Generally, bringing an action for unlawful detainer, and all acts necessary to prosecute such an action, would be protected under the anti-SLAPP provisions. (See Feldman v. 1100 Park Lane Assocs. (2008) 160 Cal.App.4th 1467, 1480 [finding that an unlawful detainer action, service of notice to quit and threats to evict tenants constitute protected activities].) CCP section 425.16(e) defines protected acts as the following: 1) any written or oral statement or writing made before a legislative, executive, or judicial proceeding, or any other official proceeding authorized by law and 2) any written or oral statement or writing made in connection with an issue under consideration or review by a legislative, executive, or judicial body, or any other official proceeding authorized by law, among other things. Thus, all petition-related activities before the government, even if it does not involve a public issue, constitute protected activities under section 425.16. All that matters is that the First Amendment activity takes place in an official proceeding or be made in connection with an issue being reviewed by an official proceeding. (Briggs v.
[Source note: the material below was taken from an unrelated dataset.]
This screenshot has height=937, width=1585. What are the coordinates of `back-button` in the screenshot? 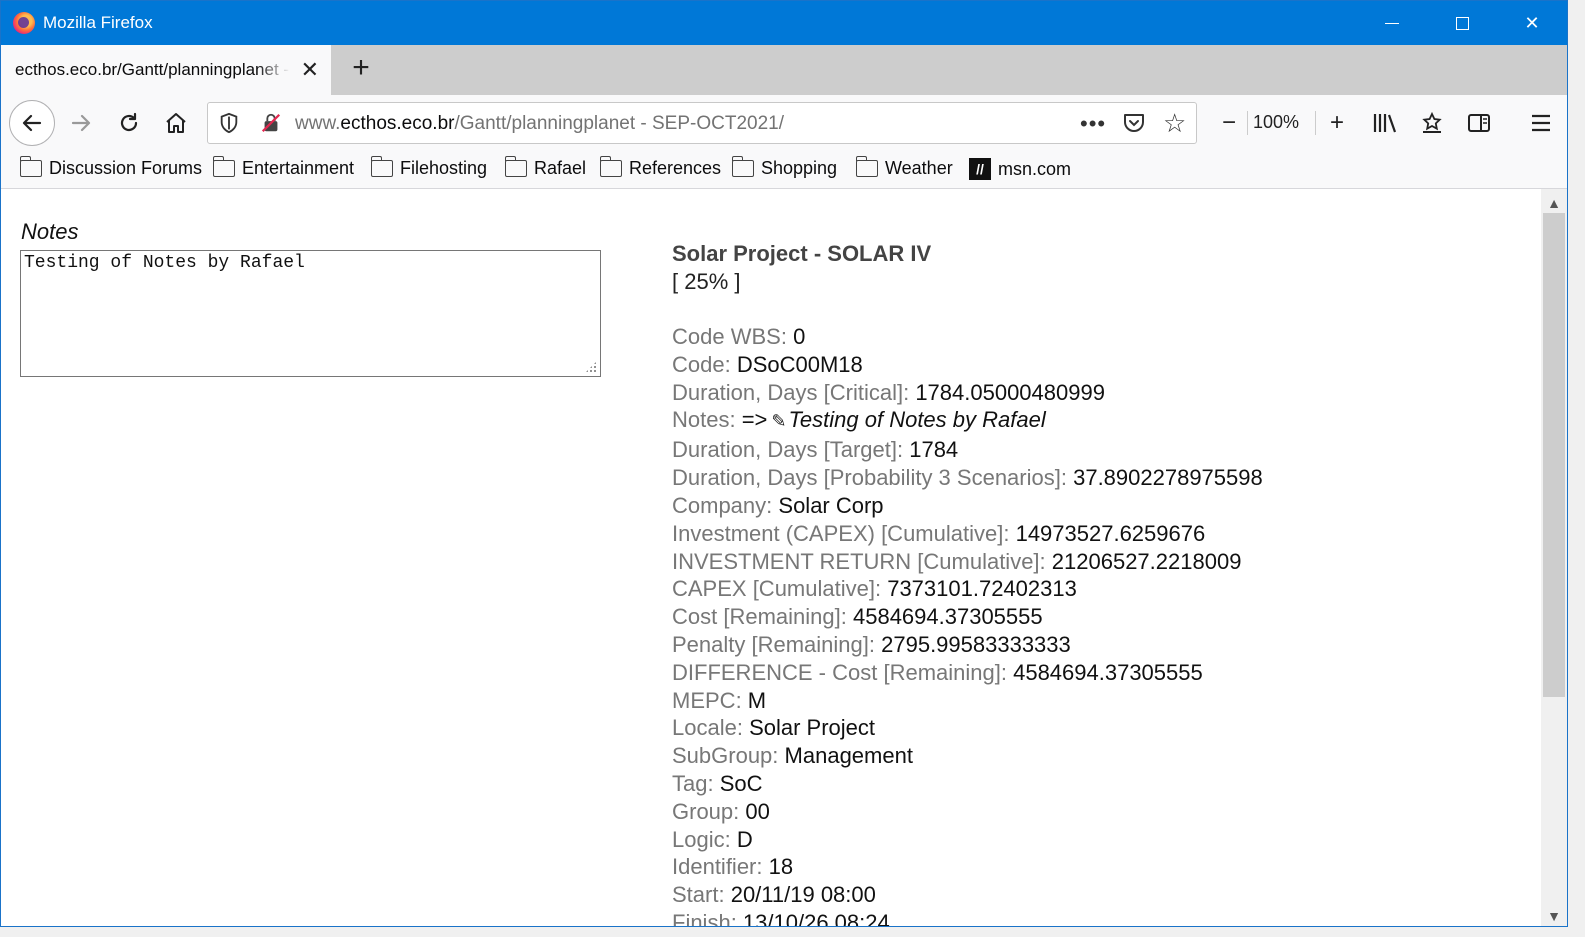 It's located at (32, 123).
Eden Council for Hope & Opportunity (1999) 19 Cal.4th 1106, 1116.) Litigation-related activities, such as the filing of a lawsuit or unlawful detainer action, reflect the exercise of a person‘s constitutionally guaranteed right to petition the government for grievances. (Navellier v. Sletten (2002) 29 Cal.4th 84, 90.)

 

The above-cited cases expressly refer to “taking action” or bringing “an action” to terminate a tenancy, i.e., an unlawful detainer action under CCP section 1161 et seq. Liability for Plaintiff’s wrongful eviction claim is therefore premised, in part, on Defendant’s litigation conduct. Defendant therefore meets its burden to show that challenged allegations arise from, in part, protected conduct. Plaintiff does not oppose the motion, and therefore fails to meet his second prong burden.

 

The “prevailing defendant” on the motion to strike “shall be entitled” to recover the defendant's attorney fees and costs. (CCP § 425.16(c).) Defendant requests $8,850.00 in sanctions, which reflects approximately 16 hours of attorney-time, and does not count any time anticipated for a reply. (See Supp. French Decl., ¶¶ 4-6.) Counsel presents verified billing records showing that counsel, Mr. French, spent 15.3 hours working on the moving papers at $540.00 per hour, and Mr. Odson spent 0.7 hours reviewing/revising the moving papers at $895.00 per hour. The Court finds the counsel’s rates and time spent to be reasonable. Accordingly, the request for sanctions is GRANTED. Sanctions are imposed against Plaintiff Shawn Ryan and his counsel of record, jointly and severally, in the amount of $8,850.00.